How this book can write more than eight hundred pages? It's very verbose and fail to hit the point. From theoretical aspect, it leave so many things that need to explain in a clear and logical way,only tell you to consult books that list in the bibliography. From practical aspect, it doesn't contain any interesting example, all of which give me a full taste of what is trivial. I don't read the whole book, because I find that if I don't programming on my computer, I will require few useful things. The authors treat many trivial things with details,which make me disgust. I think this book can reduce to at least four hundred pages. How can my teacher recommend this nonsensical book? I DO NOT RECOMMEND IT AT ALL!
The exercises & examples are fine, but I found a lot of the theoretical portions to be unmotivated and pedagogically confusing. The book, as it settles into a rhythm and focuses on a topic (say: Factor Analysis) does quite a good job, but overall it feels a bit too scattershot to be worthwhile for anything other than a possible quick dip if you need that 3rd resource to cement a concept.
Chapter One: makes the case for why we need multivariate analysis.

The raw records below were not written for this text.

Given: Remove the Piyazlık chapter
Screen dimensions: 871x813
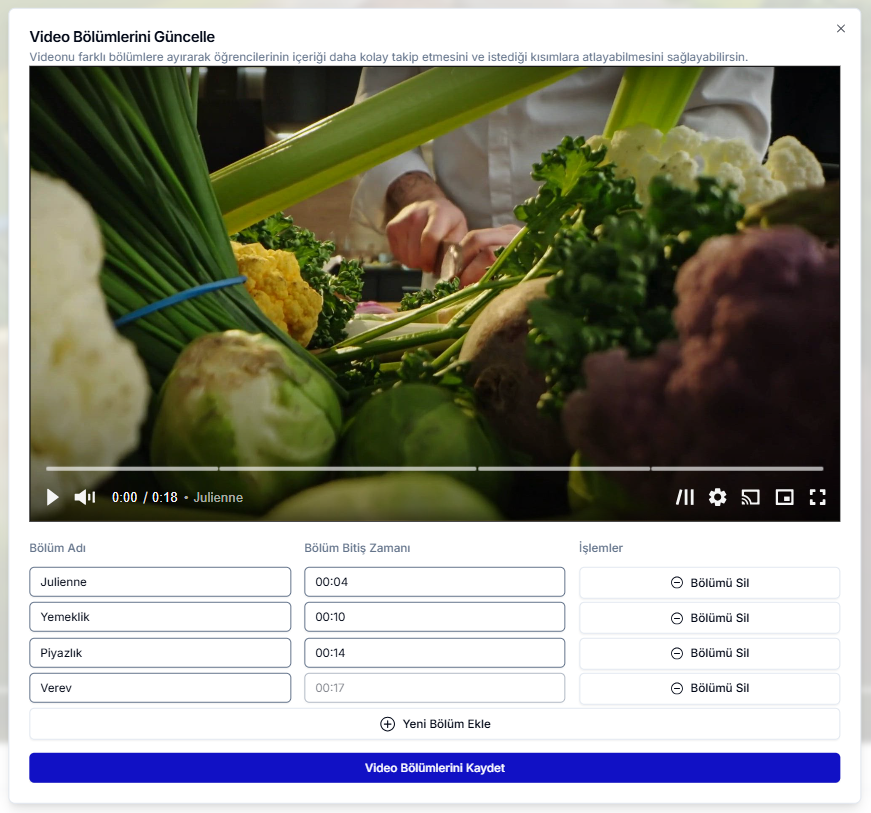Looking at the screenshot, I should pyautogui.click(x=709, y=653).
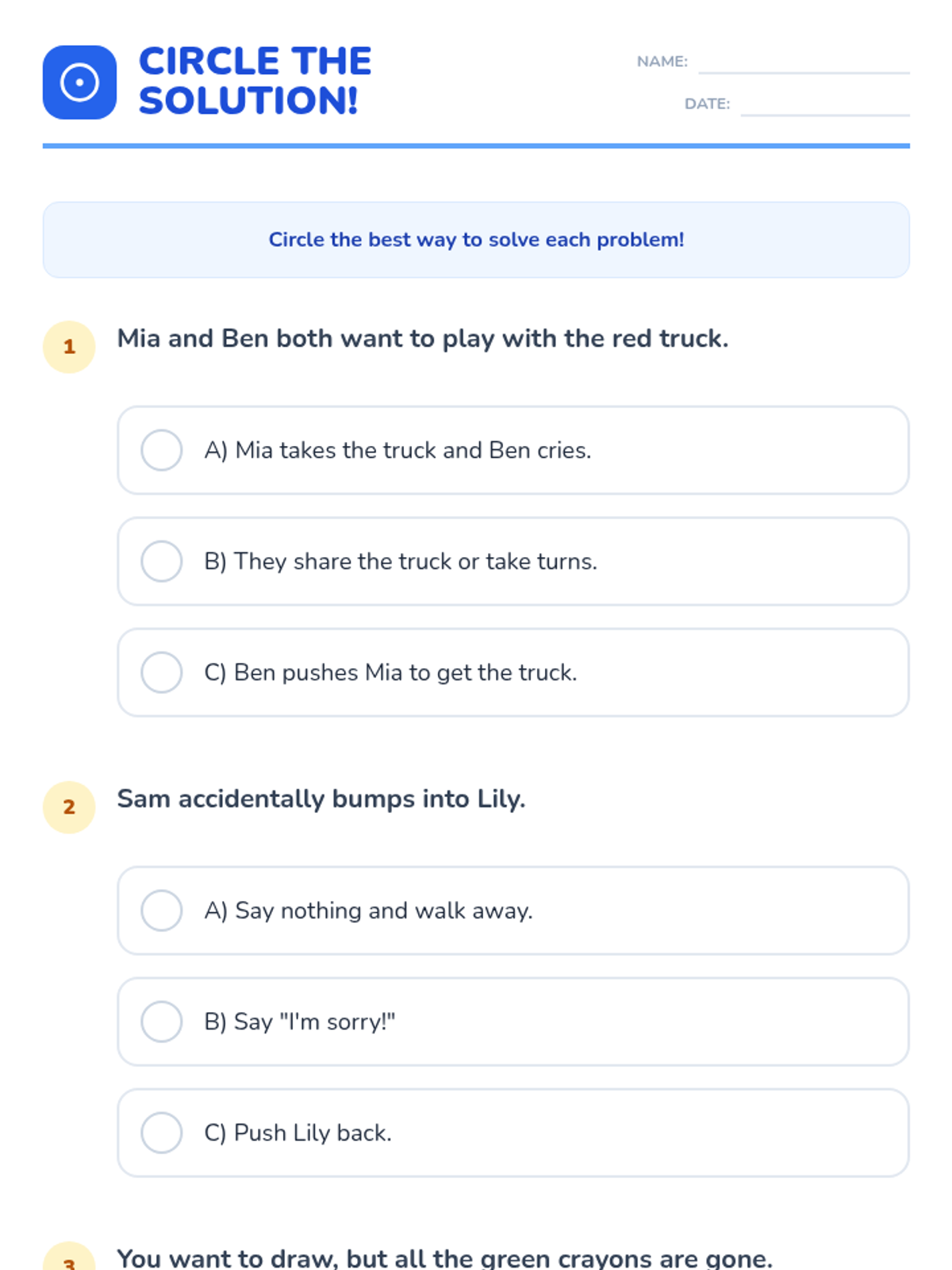Click the Date input line
The image size is (952, 1270).
coord(825,106)
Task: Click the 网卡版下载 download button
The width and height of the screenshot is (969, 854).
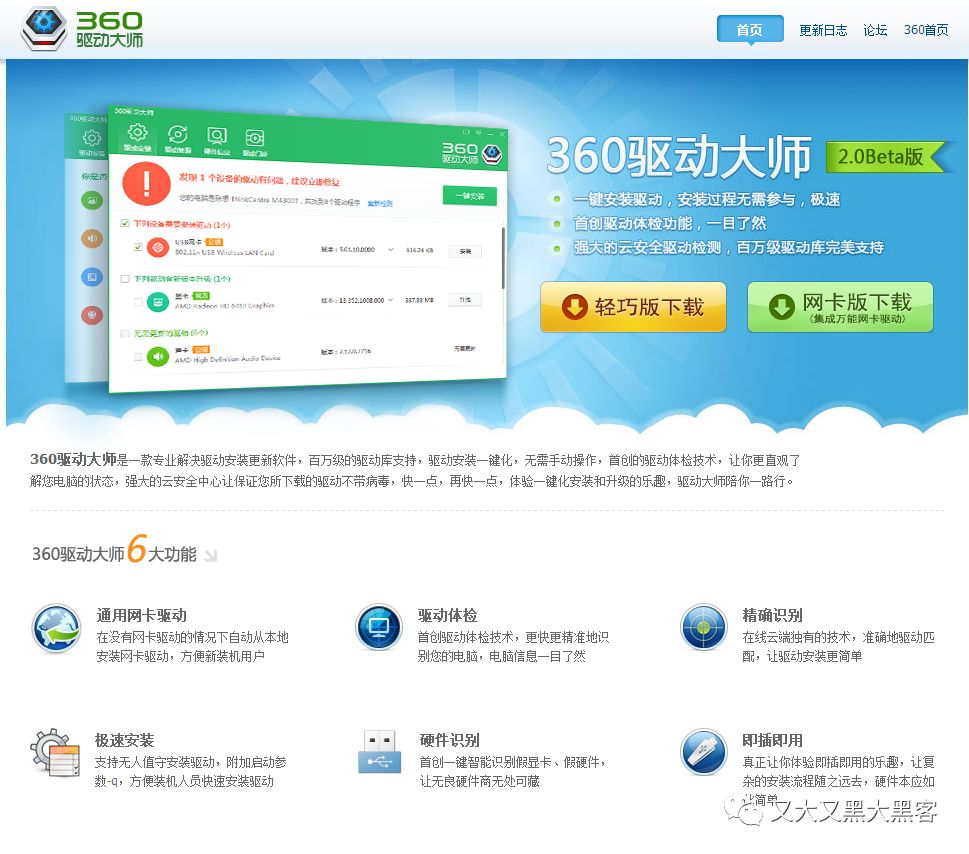Action: coord(838,306)
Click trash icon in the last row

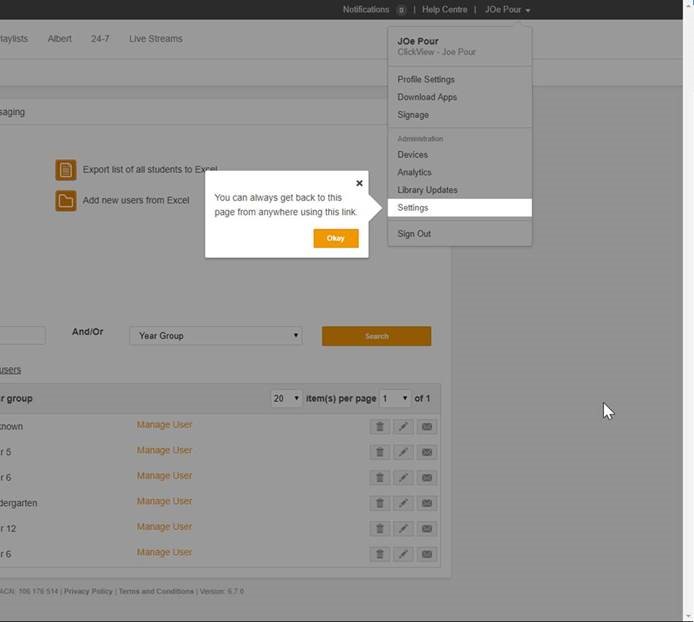point(379,554)
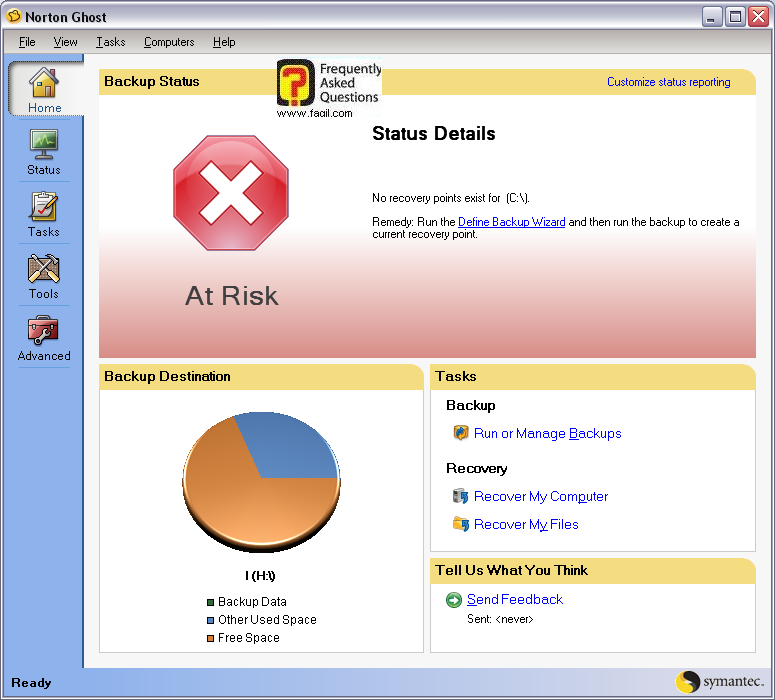Screen dimensions: 775x700
Task: Open the View menu
Action: click(66, 42)
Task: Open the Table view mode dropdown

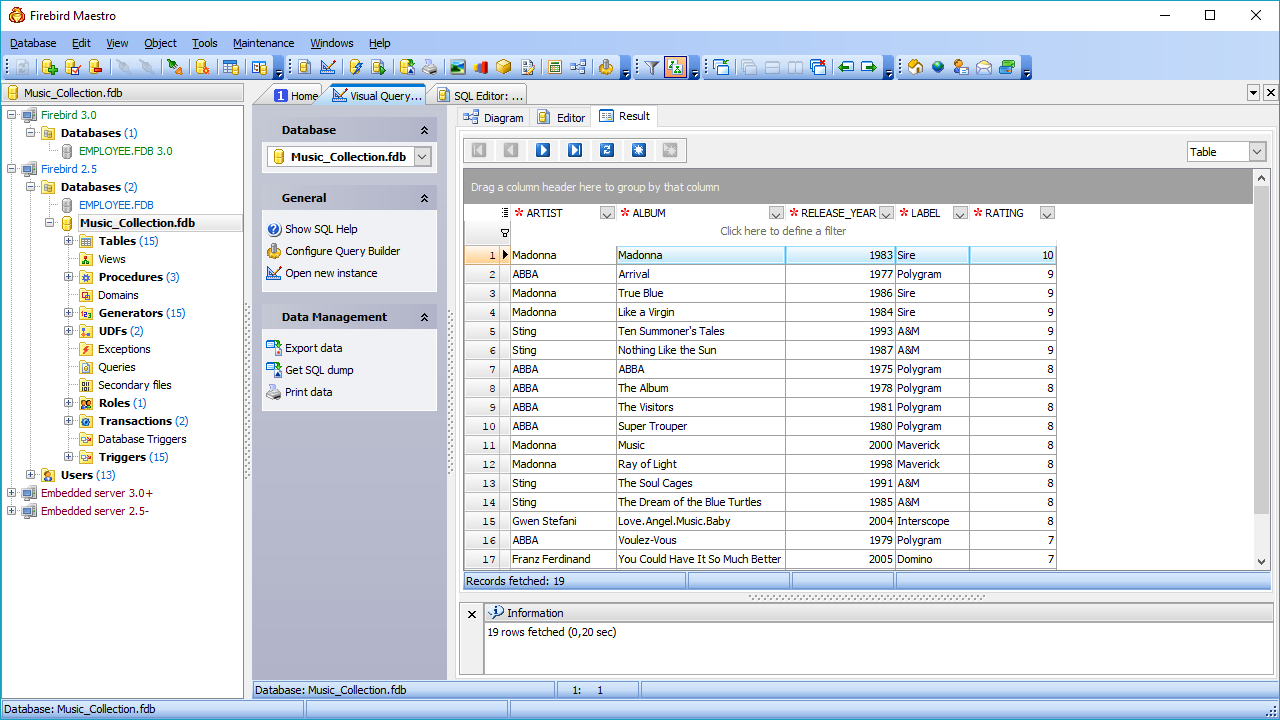Action: click(x=1257, y=152)
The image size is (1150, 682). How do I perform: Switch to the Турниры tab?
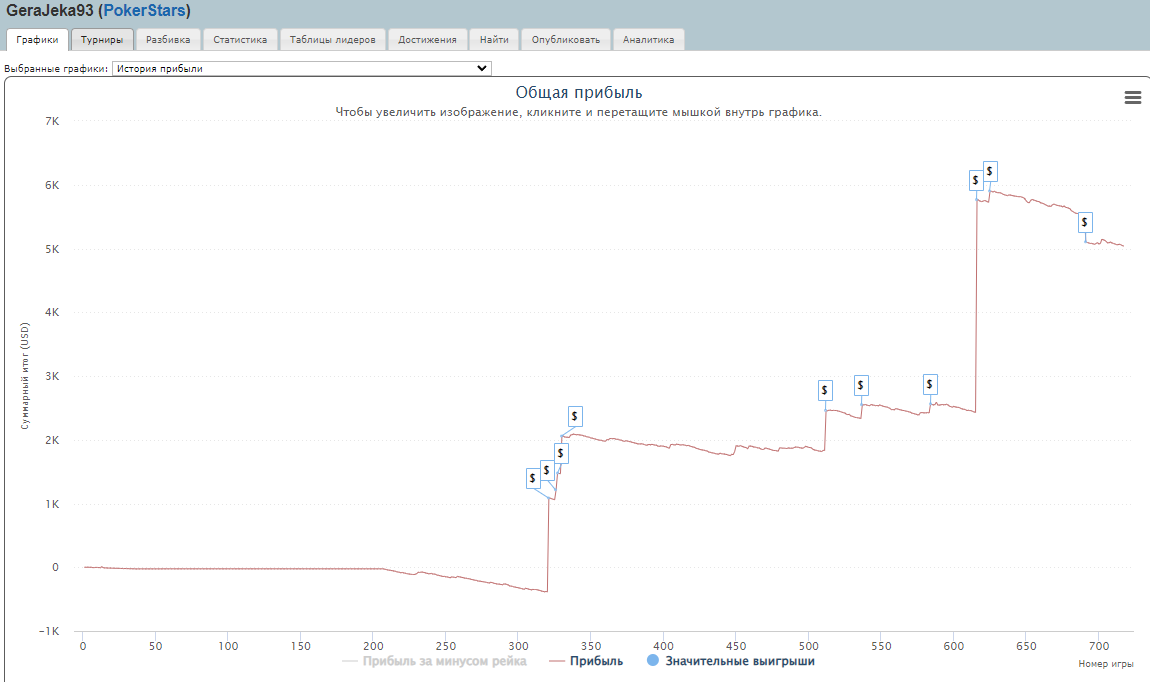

Talks about MV representation, descriptive stats (mean, variance, corr, cov)provides an interesting intuition that corr is the normalized cov. Ath the end it provides a section on visualizing multivariate data which is pretty useless (See Maneesh Agrawala's slides for a more in dept overview)
Chapter Two: is an overview of matrix algebra and random vectors. Some of the basic operations that are going to be used is presented here. Among them is finding the projection of a vector onto another vector which is very useful. Definitions for orthogonal vectors and matrices are presented. A^-1 = A^T. Thing s like positive definiteness is defined. And a useful thing is the diagram on page 65 that starts us on learning about the spread of data that will be used in chapter 3 to set the stage for PCA.
Chapter 3: Talks about intuition and geometric interpretation of variance and SD and I very much enjoyed it. The connection between determinants of a matrix and the volume of its parallelogram is just amazingly mind blowing. The chapter is kind of important as it talks about equations for sample mean and variance. The math is just about the right amount and prepares you for later.
Chapter 4: is on Multivariate Normal and is kind of important.
Chapter 5, 6: Have not read
Chapter 7: Multivariate Linear Regression. Related to multivariate sentiment analysis
Chapter 8: is on PCA and is related to my research
If you are searching for both consistent and practice book to reference your work this is absolutely for you. The theorical fundaments and the mathematical examples are perfectly mixed, very recomendable for any student or academic, specially considering if you understand through working with matrices. The reading is simple and fluid, it doesn't discuss too much, but presents you the models from beginning to end. It also has a variety of items so you can find a lot of subjects in this text. One of the elemental books for multivariate analysis.
I didn't have a solid-enough background in mathematical statistics when I started this book, so the earlier theory-heavy chapters went over my head a little bit... especially Chapter 4, essentially all about proving that the multivariate normal distribution behaves pretty much just like you'd expect it to. But the rest of it is great! Lots of handy examples, explained pretty well for the most part, with SAS code examples and coverage of really interesting multivariate topics.
What I like about this book is that it's purposefully written in a reassuring way, with pretty straightforward "main" text and all the difficult math banished to Examples and Appendices. I mean, we still have to know it, but the design upholds an illusion that this subject is easier than it really is. XD Considering that I paid $100 for the book, though, I really wish it was printed on better paper: http://www.permanencematters.com/the-...
This book was a good for applied statistical analysis as: principle components , discriminant and cluster analysis. Actually, I did not read all chapters. I depended only on the fundamental analysis. Furthermore, it contained a lot of examples and exercises for practice.